I have a inital dataframe:
df = pd.DataFrame({
'job': ['job1', None, None, 'job3', None, None, 'job4', None, None, None, 'job5', None, None, None, 'job6', None, None, None, None],
'name': ['n_j1', None, None, 'n_j3', None, None, 'n_j4', None, None, None, 'nj5', None, None, None, 'nj6', None, None, None, None],
'schedule': ['01', None, None, '06', None, None, '09', None, None, None, None, None, None, None, None, None, None, None, None],
'task_type': ['START', 'TA', 'END', 'START', 'TB', 'END', 'START', 'TB', 'TB', 'END', 'START', 'TA', 'TA', 'END', 'START', 'TA', 'TA', 'TA', 'END'],
'task': [None, 'task12', None, None, 'task31', None, None, 'task18', 'nt6', None, None, 'task3', 'task7', None, None, 'task19', 'task6', 'task88', None],
'task_name': [None, 'name_t12', None, None, 'name_t31', None, None, 'name_t18', 'n_t5', None, None, 'name_t33', 'n7', None, None, 'name_t19', 'n6', 'n88', None]
})
job name schedule task_type task task_name
0 job1 n_j1 01 START None None
1 None None None TA task12 name_t12
2 None None None END None None
3 job3 n_j3 06 START None None
4 None None None TB task31 name_t31
5 None None None END None None
6 job4 n_j4 09 START None None
7 None None None TB task18 name_t18
8 None None None TB nt6 n_t5
9 None None None END None None
10 job5 nj5 None START None None
11 None None None TA task3 name_t33
12 None None None TA task7 n7
13 None None None END None None
14 job6 nj6 None START None None
15 None None None TA task19 name_t19
16 None None None TA task6 n6
17 None None None TA task88 n88
18 None None None END None None
My expected result is:
job name schedule types tasks n_names
0 job1 n_j1 01 [TA] [task12] [name_t12]
1 job3 n_j3 06 [TB] [task31] [name_t31]
2 job4 n_j4 09 [TB, TB] [task18, nt6] [name_t18, n_t5]

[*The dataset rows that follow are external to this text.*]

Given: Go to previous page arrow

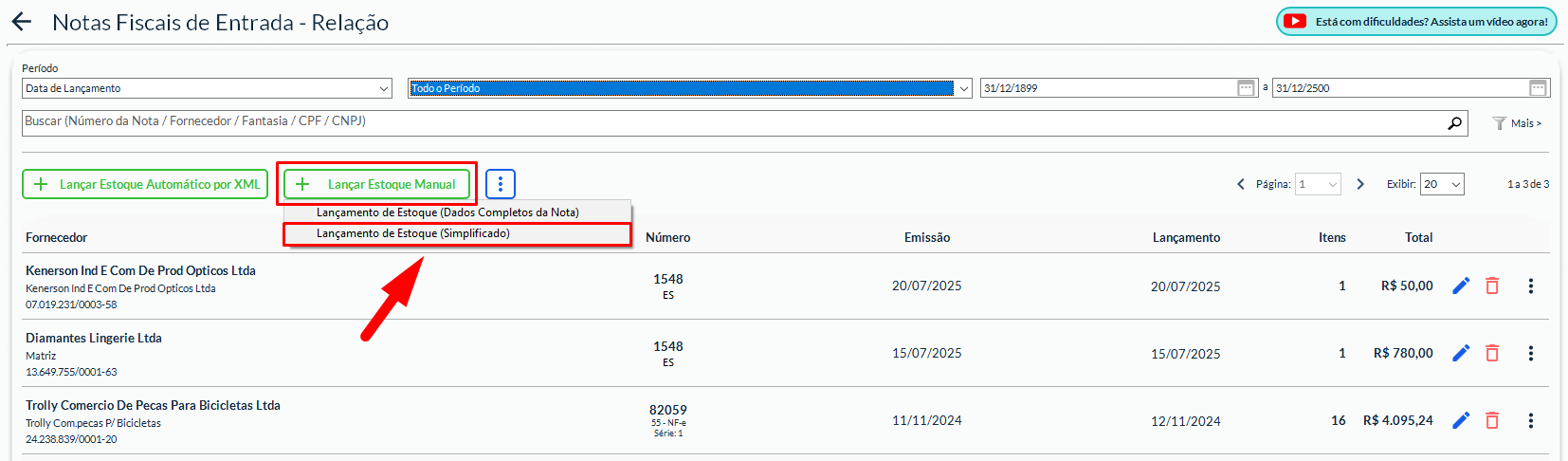Looking at the screenshot, I should pos(1241,184).
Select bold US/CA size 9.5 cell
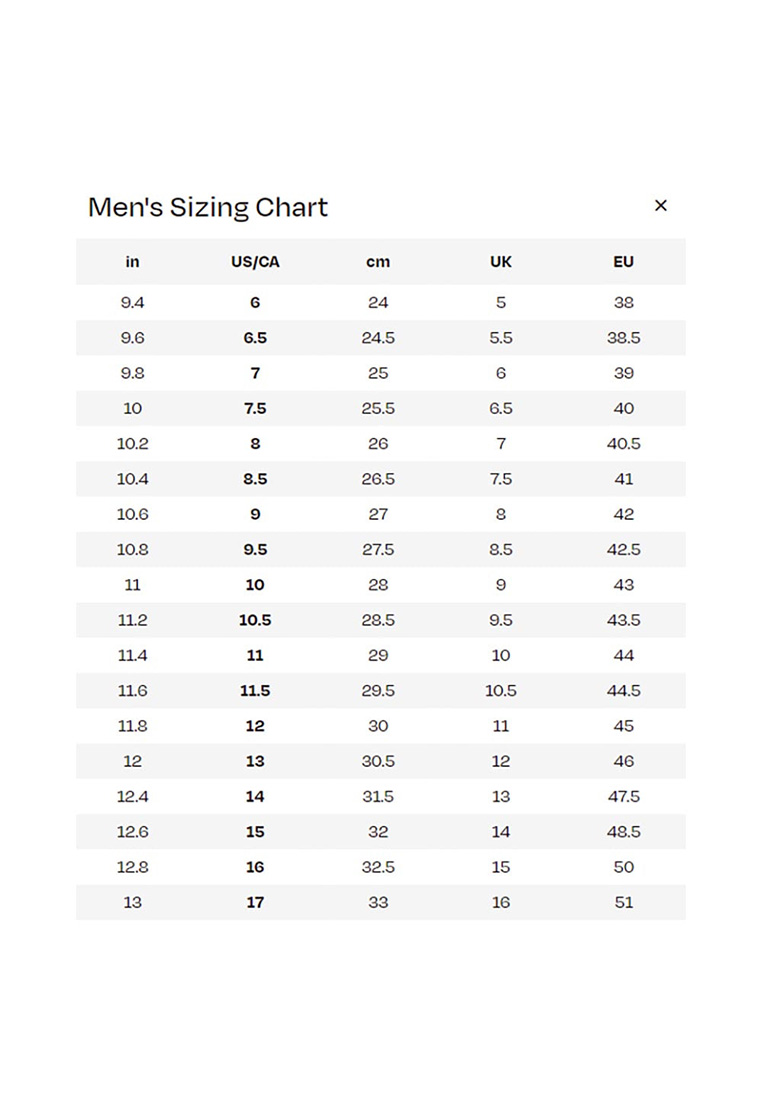Viewport: 762px width, 1100px height. coord(255,549)
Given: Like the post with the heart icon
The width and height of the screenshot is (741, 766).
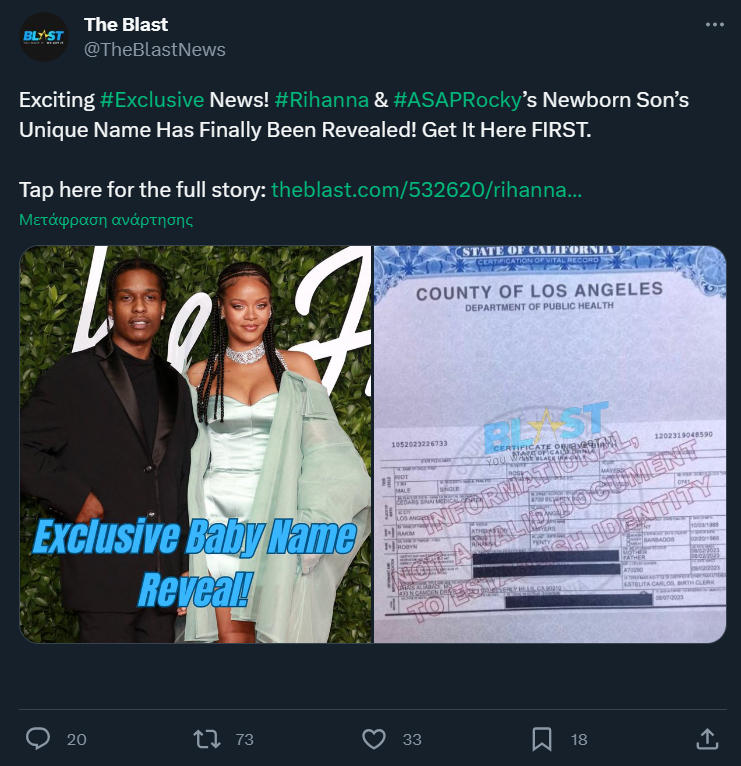Looking at the screenshot, I should [374, 739].
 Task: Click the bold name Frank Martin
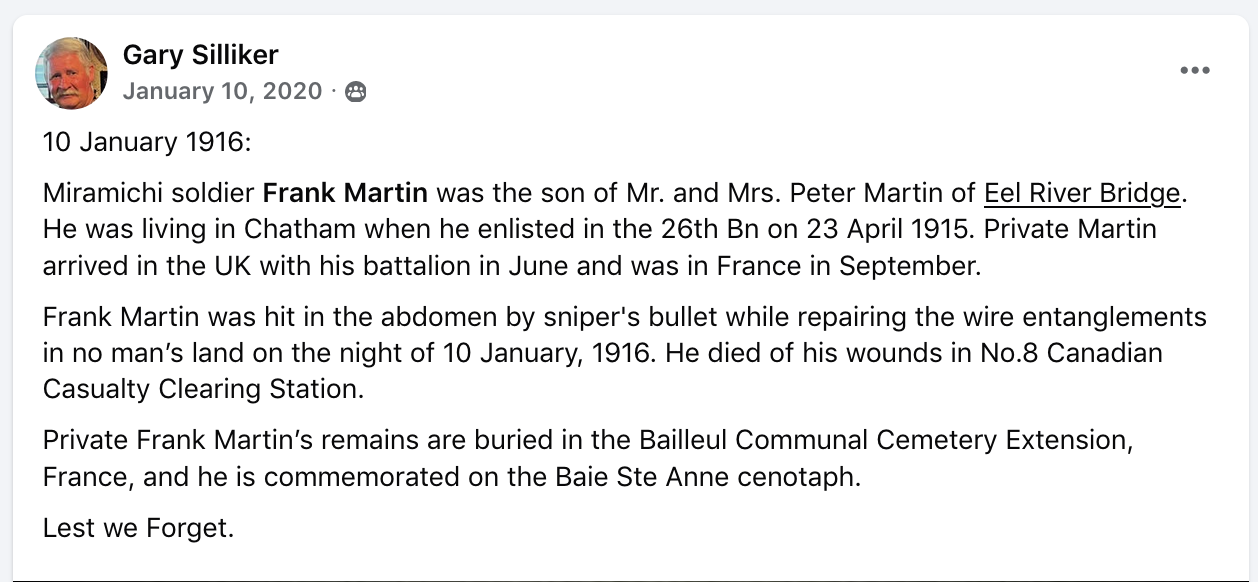tap(345, 192)
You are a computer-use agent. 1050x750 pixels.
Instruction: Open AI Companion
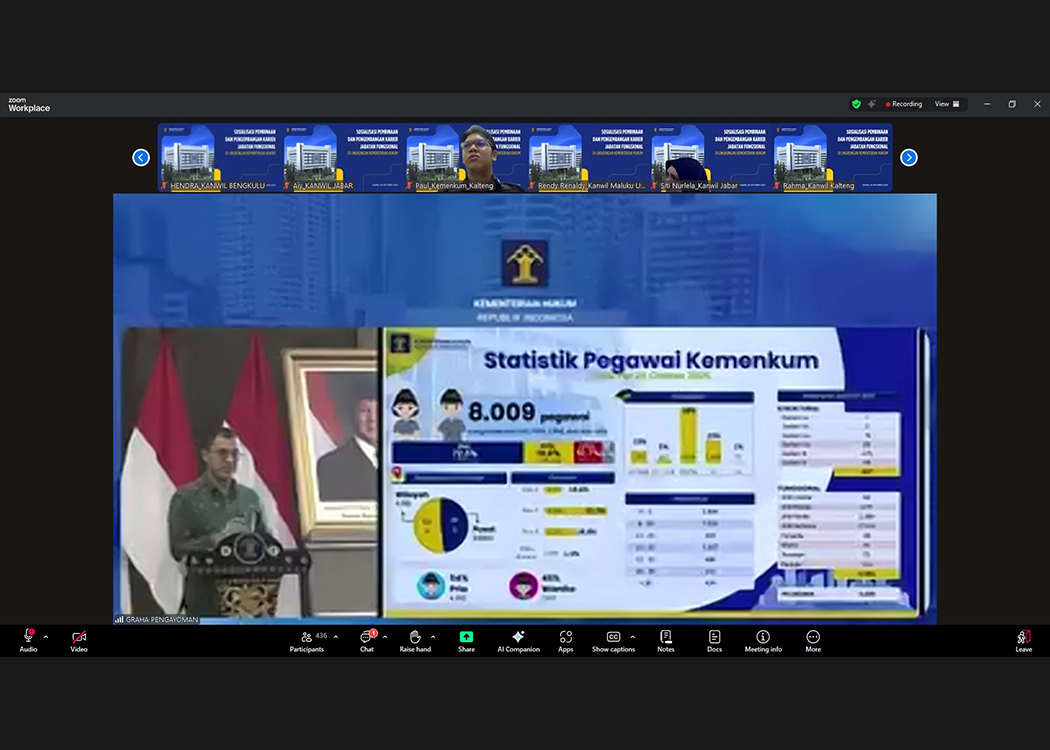tap(518, 641)
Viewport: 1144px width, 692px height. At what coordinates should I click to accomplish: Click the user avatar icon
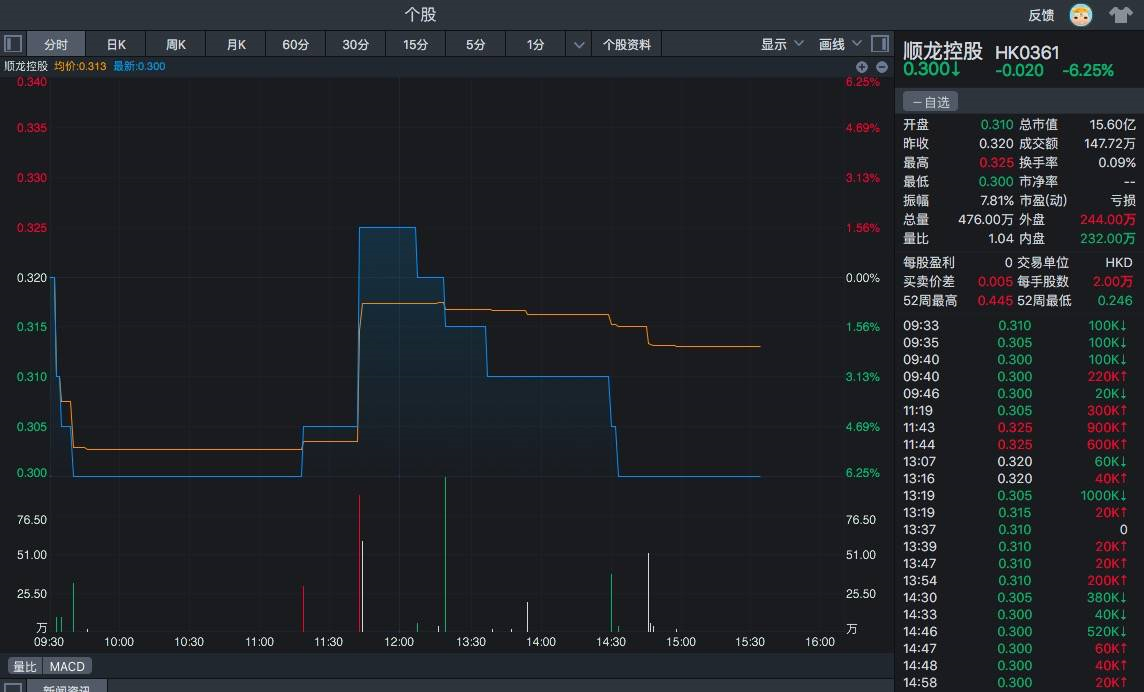1081,15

3 job5 nj5 None [TA, TA] [task3, task7] [name_t33, n7]
4 job6 nj6 None [TA, TA, TA] [task19, task6, task88] [name_t19, n6, n88]
grouped by a job with listed its tasks, where tasks are defined by task_type between START and END
What I came up with so far:
handling None:
df[['job', 'name', 'schedule']] = df[['job', 'name', 'schedule']].fillna(method='ffill')
filtering rows for desired task types:
df[df['task_type'].isin(['TA', 'TB'])]
grouping the data:
df.groupby(['job', 'name', 'schedule']).apply(lambda x: [list(x['task_type']), list(x['task']), list(x['task_name'])]).apply(pd.Series).reset_index(names=['job', 'name', 'schedule'])
But the results is not what expect:
job name schedule 0 1 2
0 job1 n_j1 01 [TA] [task12] [name_t12]
1 job3 n_j3 06 [TB] [task31] [name_t31]
2 job4 n_j4 09 [TB, TB] [task18, nt6] [name_t18, n_t5]
3 job5 nj5 09 [TA, TA] [task3, task7] [name_t33, n7]
4 job6 nj6 09 [TA, TA, TA] [task19, task6, task88] [name_t19, n6, n88]
My question is how to get rid of schedule values for job5, job6 and name the lists more friendly.
There should by more elegant way of doing this, any help would be appreciated.
CodePudding user response:
Try:
x = df.groupby(df["job"].ffill()).agg(
lambda x: [v for v in x if v and v not in {"START", "END"}]
)
x["job"] = x["job"].str[0]
x["name"] = x["name"].str[0]
x["schedule"] = x["schedule"].str[0]
print(x.reset_index(drop=True))
Prints:
job name schedule task_type task task_name
0 job1 n_j1 01 [TA] [task12] [name_t12]
1 job3 n_j3 06 [TB] [task31] [name_t31]
2 job4 n_j4 09 [TB, TB] [task18, nt6] [name_t18, n_t5]
3 job5 nj5 NaN [TA, TA] [task3, task7] [name_t33, n7]
4 job6 nj6 NaN [TA, TA, TA] [task19, task6, task88] [name_t19, n6, n88]
CodePudding user response:
Here you go:
Do the following steps on your initial df:
df[['job', 'name']] = df[['job', 'name']].fillna(method='ffill')
df = df.groupby(['job', 'name']).agg(lambda x: x.tolist()).applymap(lambda x: [i for i in x if i not in [None, 'START', 'END']])
# replace empty lists with None on schedule column
df['schedule'] = df['schedule'].apply(lambda x: None if x == [] else x)